__Your instructions__
Reproduce the lines below verbatim, starting from the line with "Copy API endpoint with clipboard icon" up to and including the line with "Action: tap(131, 120)". Omit the pictures from your answer.

━━ Records shown

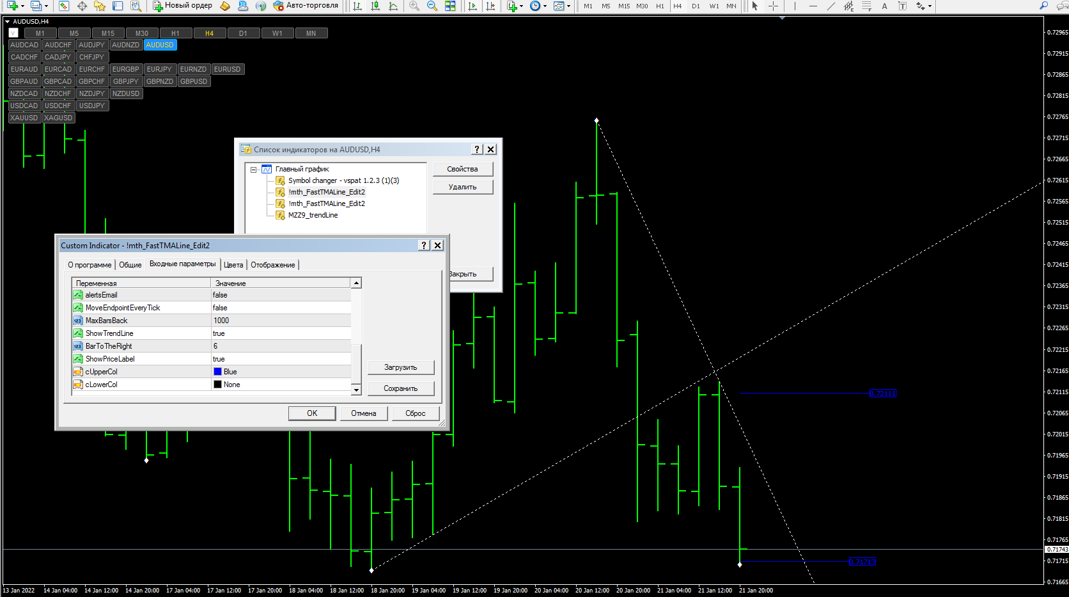1069x597 pixels.
Task: Switch chart to candlestick mode
Action: coord(375,6)
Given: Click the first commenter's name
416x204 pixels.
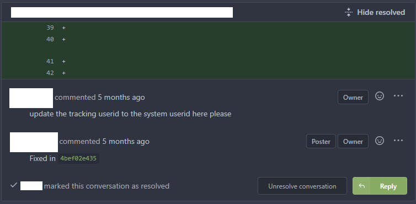Looking at the screenshot, I should (31, 98).
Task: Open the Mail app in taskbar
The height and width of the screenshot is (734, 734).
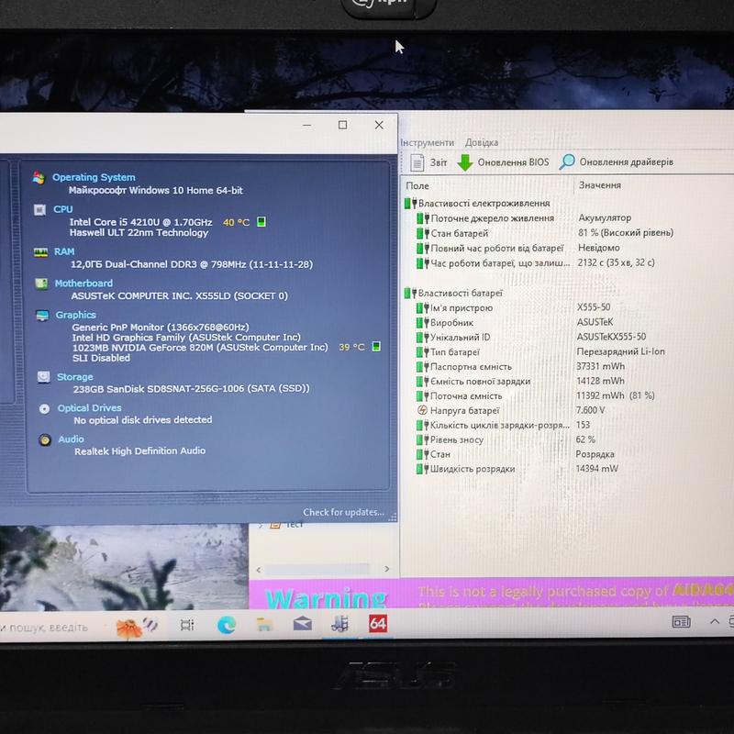Action: coord(302,625)
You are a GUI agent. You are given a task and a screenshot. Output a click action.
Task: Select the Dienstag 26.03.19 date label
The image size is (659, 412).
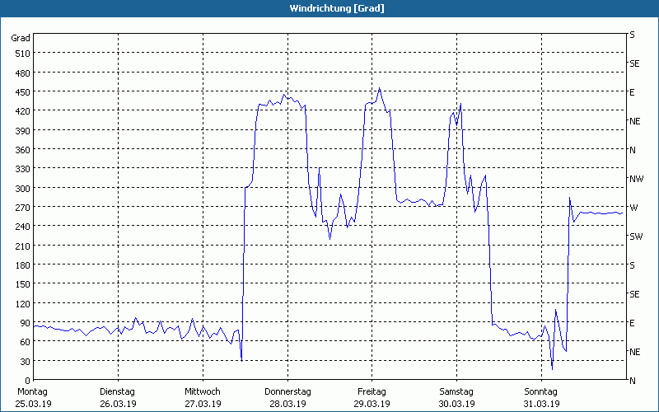point(118,397)
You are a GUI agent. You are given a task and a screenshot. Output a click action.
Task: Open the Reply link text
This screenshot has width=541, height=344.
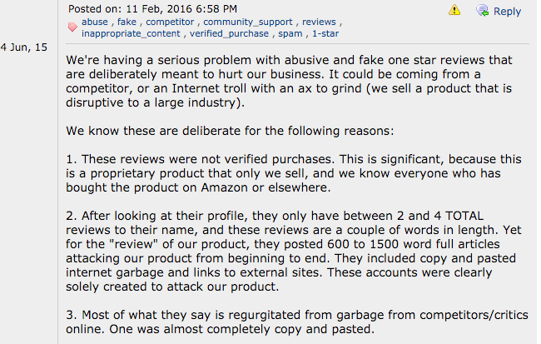click(x=507, y=11)
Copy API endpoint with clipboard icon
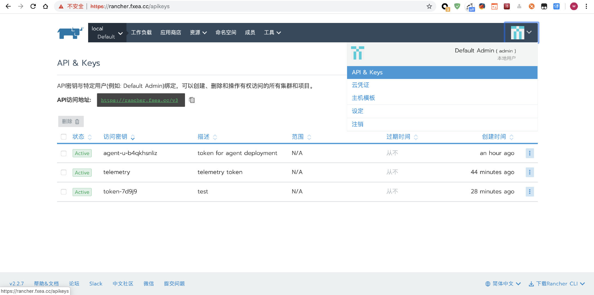This screenshot has width=594, height=295. [x=192, y=100]
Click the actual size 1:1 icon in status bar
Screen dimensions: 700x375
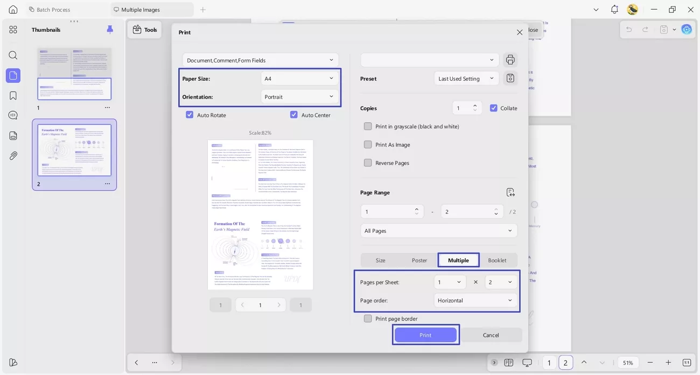687,362
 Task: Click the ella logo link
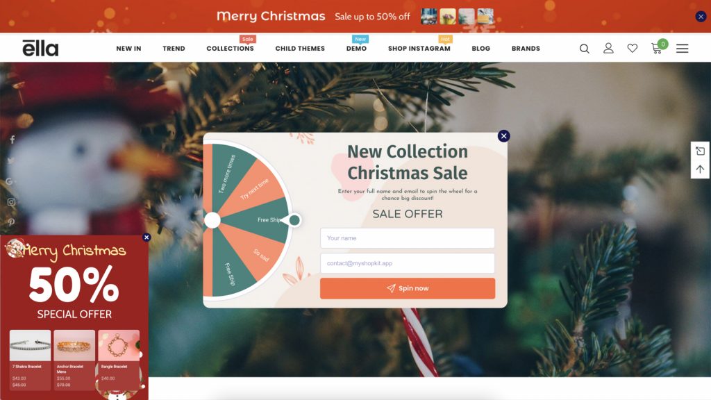[x=40, y=48]
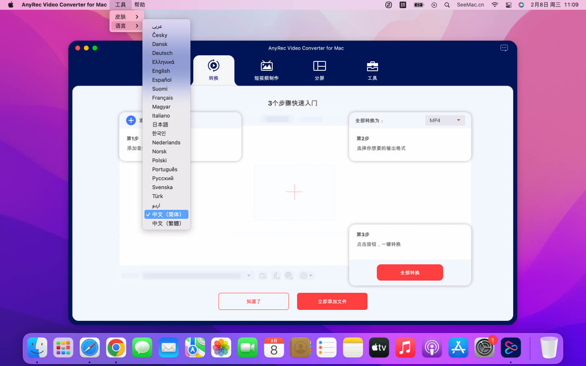Viewport: 586px width, 366px height.
Task: Click the blue plus add-file icon
Action: tap(131, 120)

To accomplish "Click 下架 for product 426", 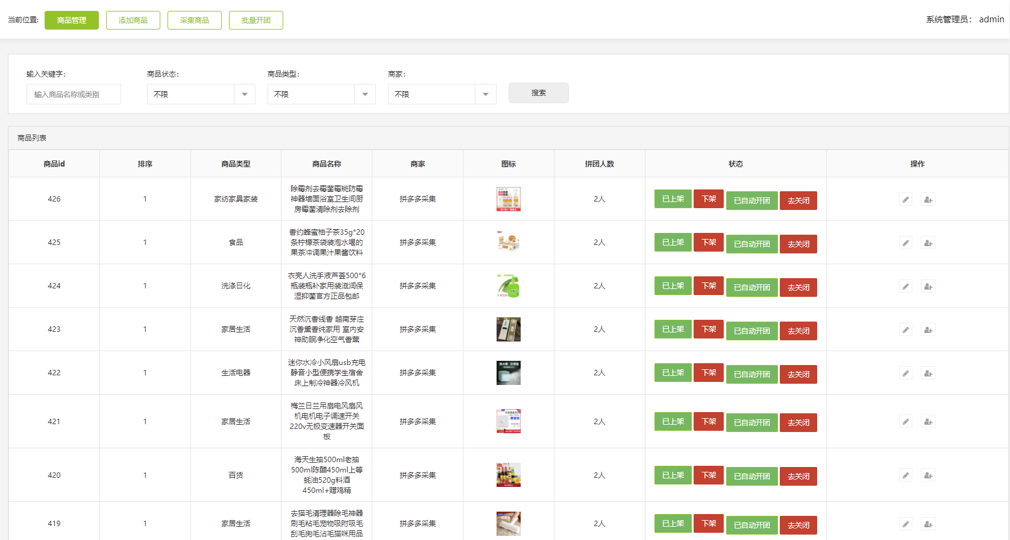I will pos(709,199).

━━━━

__Solution to this task__
Copy API endpoint with clipboard icon
This screenshot has width=594, height=295. [x=192, y=100]
Click the actual size 1:1 icon in status bar
Screen dimensions: 700x375
687,362
 Task: Click the ella logo link
[x=40, y=48]
Viewport: 586px width, 366px height.
Task: Click the blue plus add-file icon
Action: tap(131, 120)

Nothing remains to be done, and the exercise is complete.